**LE PROBLÈME:**
Modifiez la partie du matériel ci-dessous qui commence à la ligne contenant « person (246, 785) » et se termine à la fin du matériel : recopiez-la en remplaçant « steps » par « actions », sans rien changer d'autre, et laissez les images hors de votre réponse.

○ ○ ○ ○ ○ ○ ○

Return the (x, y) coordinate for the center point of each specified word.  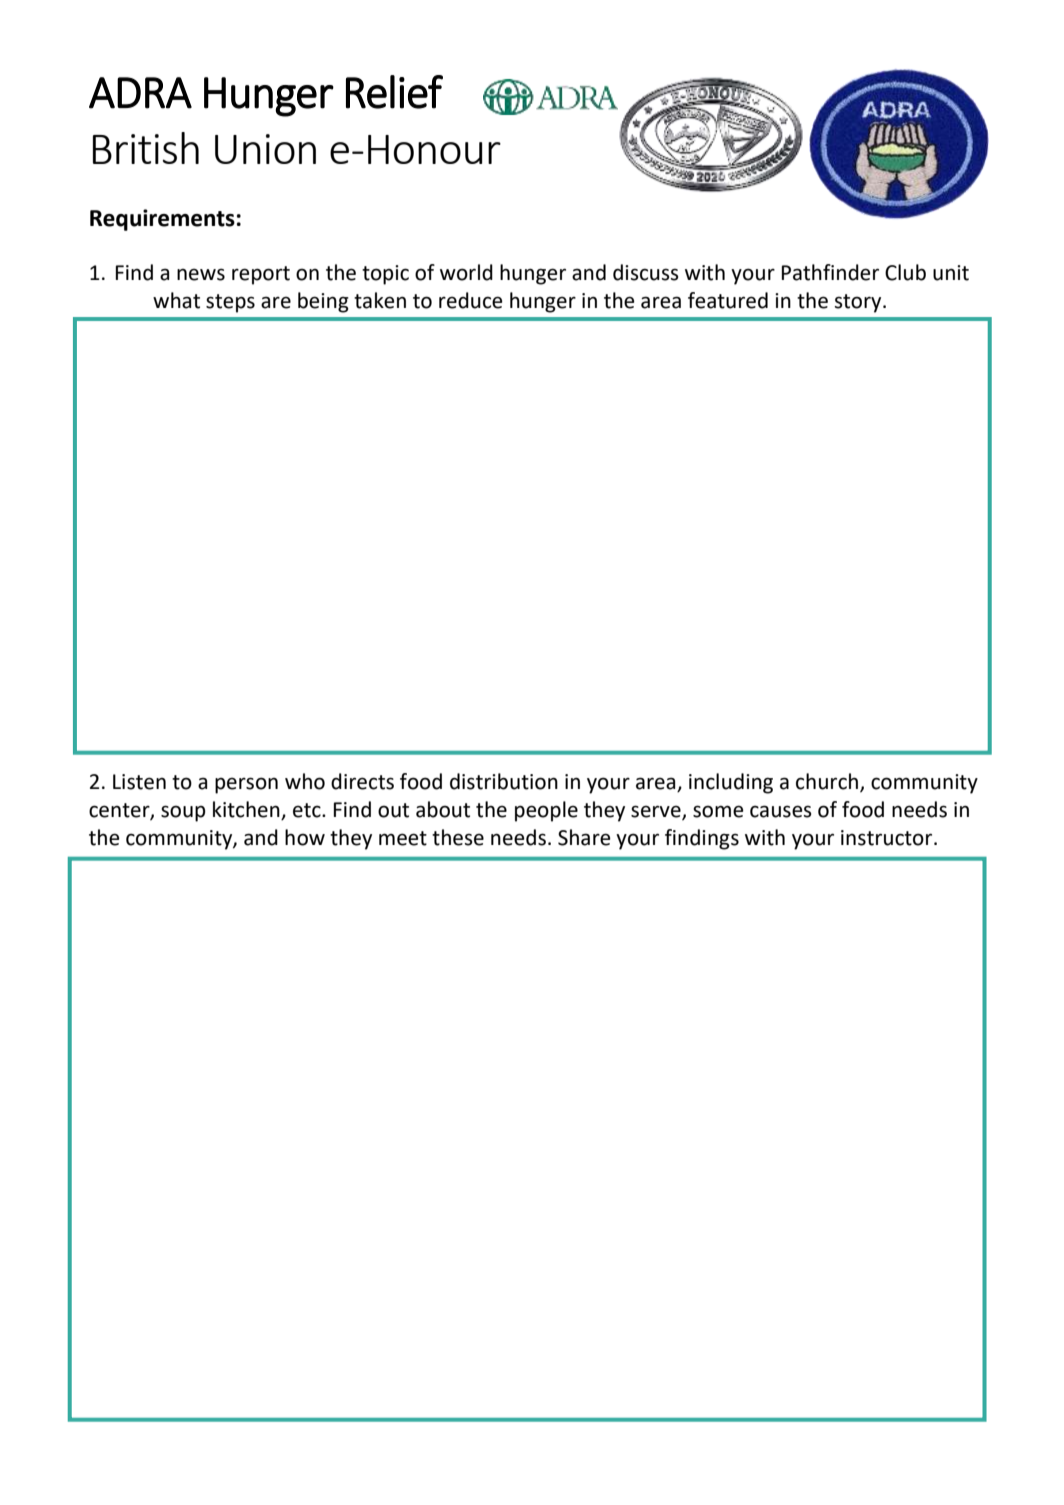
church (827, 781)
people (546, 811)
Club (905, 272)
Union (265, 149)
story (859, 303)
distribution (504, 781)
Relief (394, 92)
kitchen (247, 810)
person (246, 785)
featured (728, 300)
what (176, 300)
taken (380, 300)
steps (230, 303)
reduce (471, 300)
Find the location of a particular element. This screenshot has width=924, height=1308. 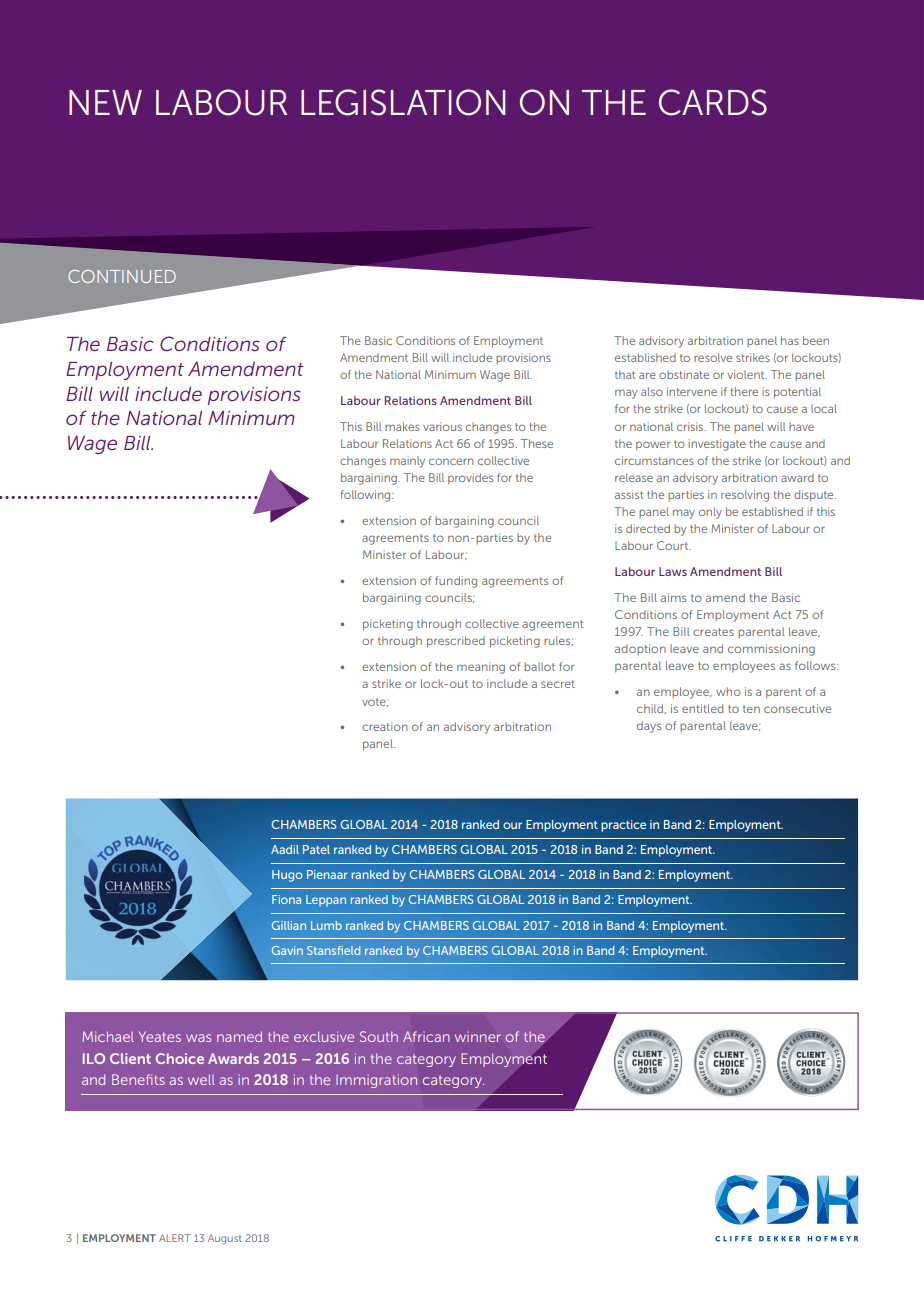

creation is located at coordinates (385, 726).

○ ○ ○ ○ ○ ○ ○

**RÉPONSE:**
person (246, 785)
featured (728, 300)
what (176, 300)
taken (380, 300)
actions (230, 303)
reduce (471, 300)
Find the location of a particular element. This screenshot has width=924, height=1308. 

creation is located at coordinates (385, 726).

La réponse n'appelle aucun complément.